INSTRUCTION: Copy every row below word for word, leaving the pictures out of your answer.
-- RECORDS FOR THIS EXERCISE start --
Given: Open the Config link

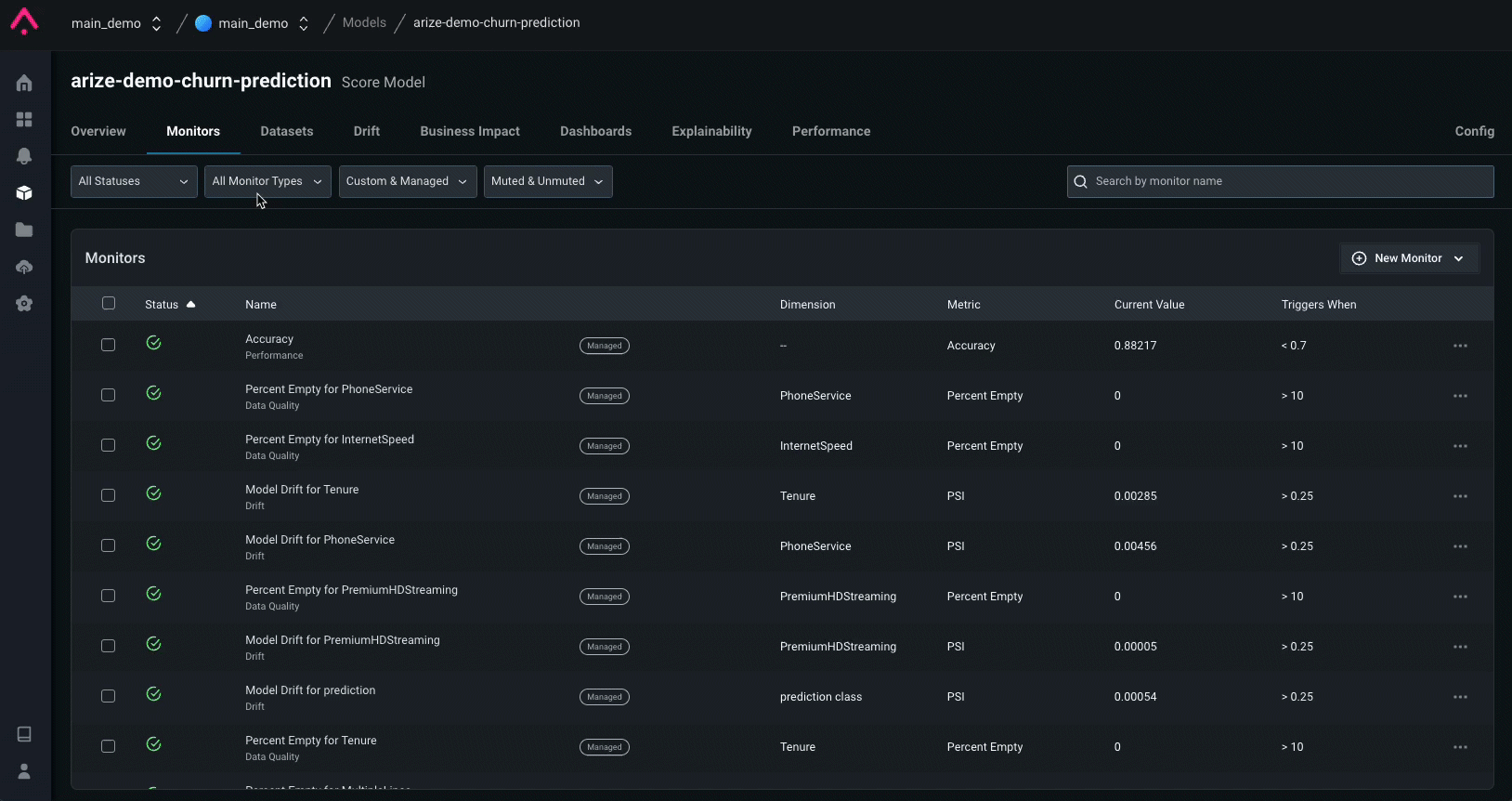Looking at the screenshot, I should coord(1474,131).
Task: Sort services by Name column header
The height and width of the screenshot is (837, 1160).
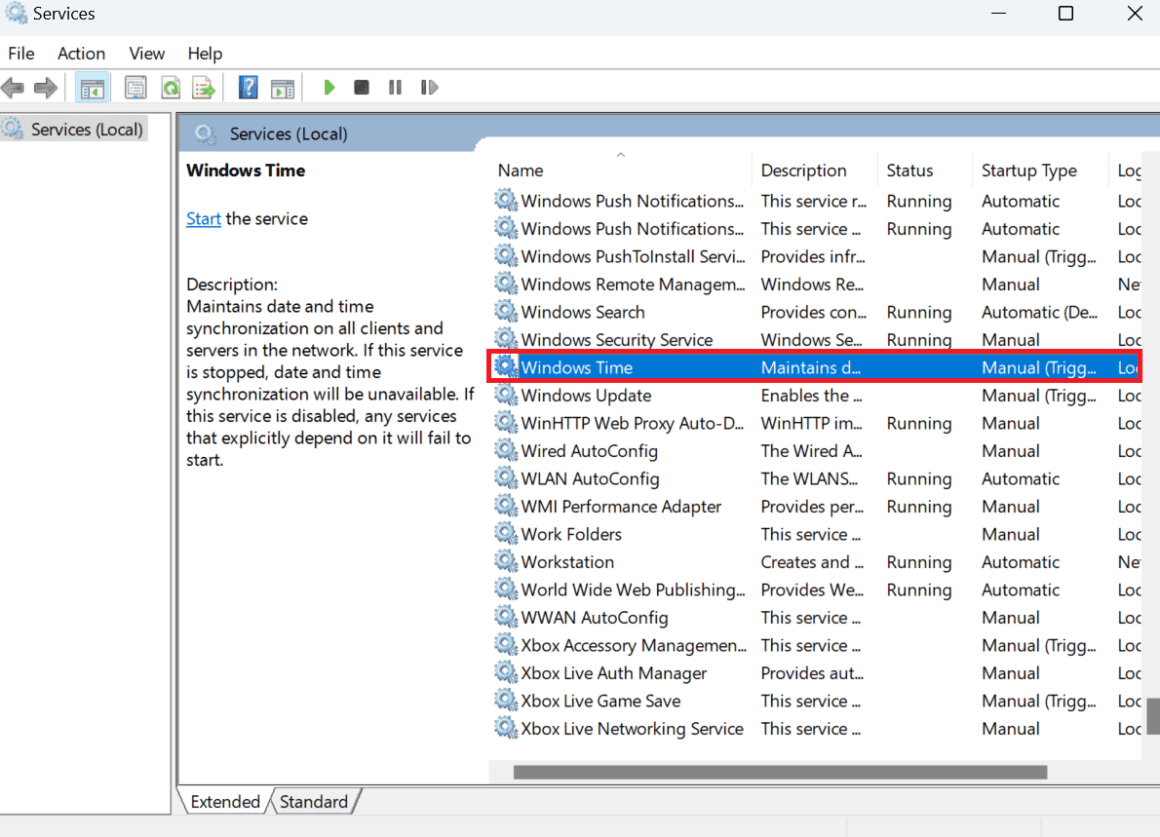Action: 521,171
-- RECORDS FOR THIS EXERCISE end --
REPLY TO THE EXERCISE:
Given: Open the Config link

Looking at the screenshot, I should coord(1474,131).
Task: Sort services by Name column header
The height and width of the screenshot is (837, 1160).
Action: 521,171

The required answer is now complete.